Neither the current Democrat’s Affordable Health Choice Act, HR 3200, nor the single-payer bill, HR-676, involve a “government take-over” of health care. In either case, care will be delivered by the private sector. However, any form of insurance requires regulations to protect the consumer and the public in general.
It is important to understand that we, all of us as a community, already are involved in the funding of health care to a greater extent than any other “consumer commodity.” Currently, over 65% of the cost of health care in the U.S. is paid for by taxes, e.g. Medicare, Medicaid, VA, Indian Health Service, all city, county, state, and federal employees, and any businesses contracted with various levels of government who supply their workers with health care (any contract includes total wage packet costs).[1]

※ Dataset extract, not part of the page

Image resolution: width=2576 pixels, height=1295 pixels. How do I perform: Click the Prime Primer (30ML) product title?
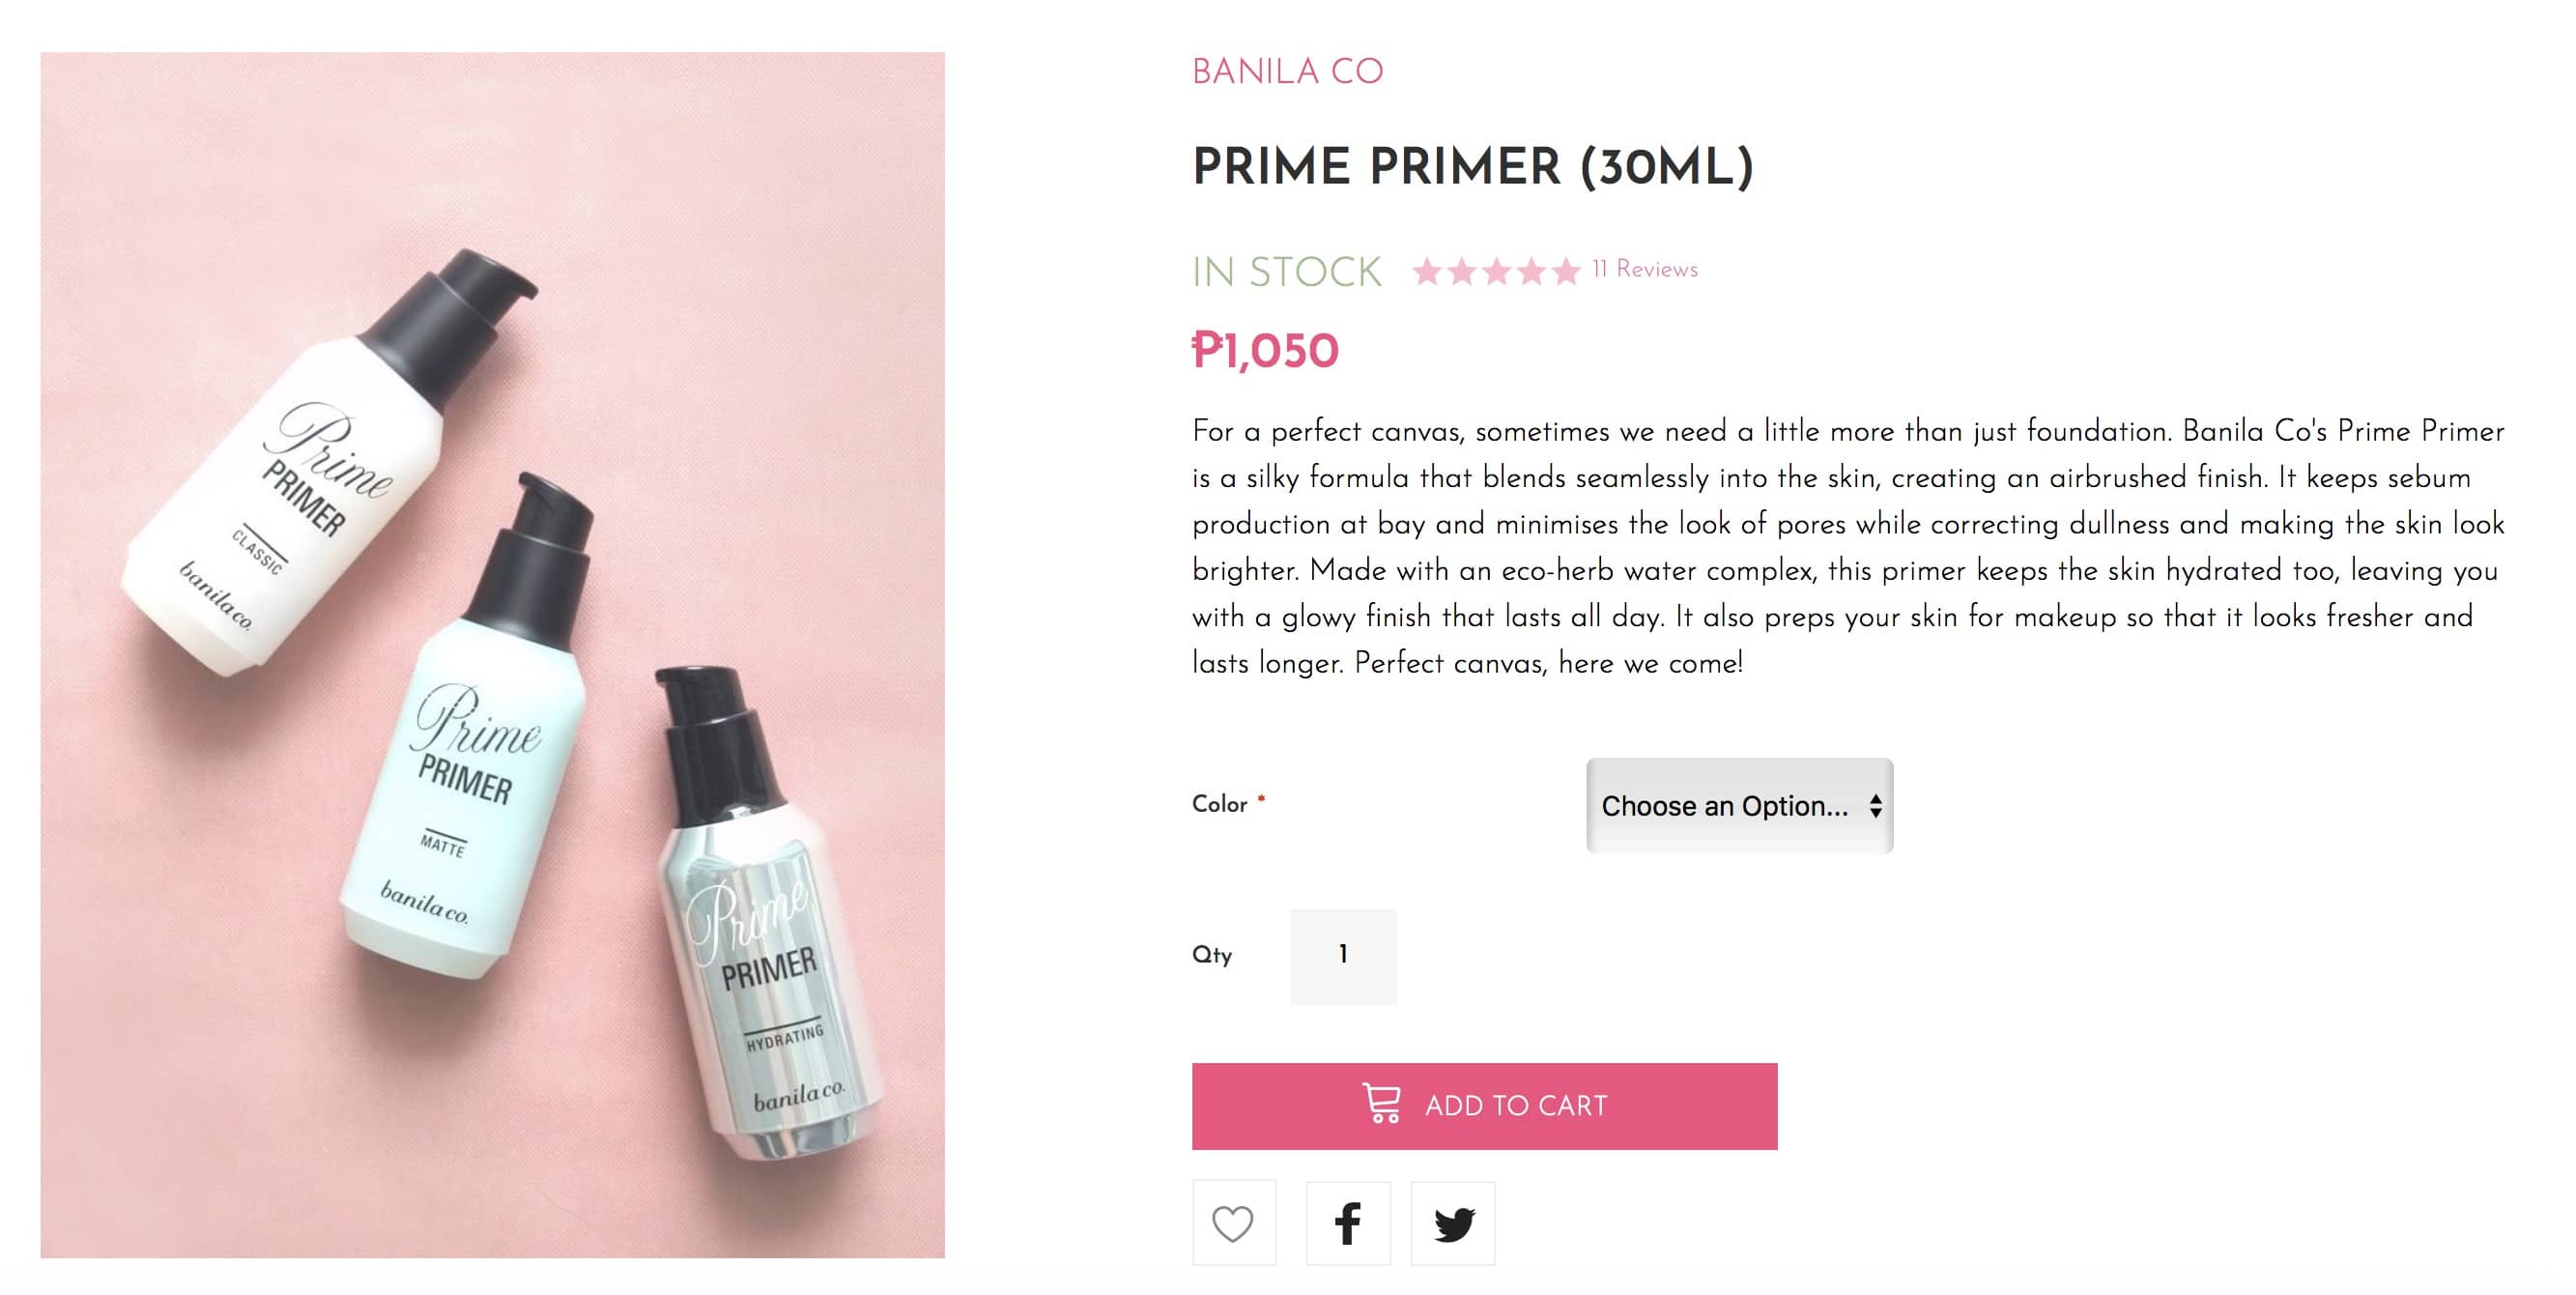pos(1472,167)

Almost all of the basic scientific research that forms the foundation for medical advances is paid for by the taxpayer (National Institutes of Health and research grants to universities). No private for-profit company is going to invest 10s of billions of dollars over 20 – 30 years with no guarantee of success. In addition, over half of all breakthrough drugs are funded by the taxpayers as well as innovative new medical procedures. Medical education is highly subsidized (tuition and fees comprise only about 10% of actual costs) and medical residencies are funded by Medicare. Many hospitals were either built or renovated through taxpayer monies starting with the Hill-Burton Act of 1946 and for many years Medicare built into their fee schedule to hospitals the cost of new equipment acquisitions so that many of the CAT scans, MRIs, etc. were funded by Medicare.[2]
It challenges credibility to claim that anything mainly funded by taxes would fit a free-market model. F.A. Hayek, founding gestalt of Libertarian free-market economics, whose seminal book, “The Road to Serfdom,” is a continuous screed against government as the ultimate threat to freedom and free markets freedom’s guarantor, writes: “Nor is there any reason why the state should not assist the individuals in providing for those common hazards of life against which, because of their uncertainty, few individuals can make adequate provision. Where, as in the case of sickness and accident, neither the desire to avoid such calamities nor the efforts to overcome their consequences are as a rule weakened by the provision of assistance—where, in short, we deal with genuinely insurable risks—the case for the state’s helping to organize a comprehensive system of social insurance is very strong [my emphasis].”[3]
REFERENCES
[1] Harrison, Joel A. “Paying More, Getting Less: How Much is Our Sick Health Care System Costing You?” Dollars and Sense Magazine, May/June 2008. http://www.dollarsandsense.org/archives/2008/0508harrison.html
[2] Public Citizen. “Rx R&D Myths: The Case Against the Drug Industry’s R&D ‘Scare Card,’” July 2001. http://www.citizen.org/documents/ACFDC.PDF; William Shonick. “Government and Health Services: Government’s Role in the Development of U.S. Health Services 1930-1980,” Oxford University Press, 1995.
[3] F. A. Hayek. “The Road to Serfdom (Fiftieth Anniversary Edition),” Chapter 9: Security and Freedom, page 133. The University of Chicago Press, 1994.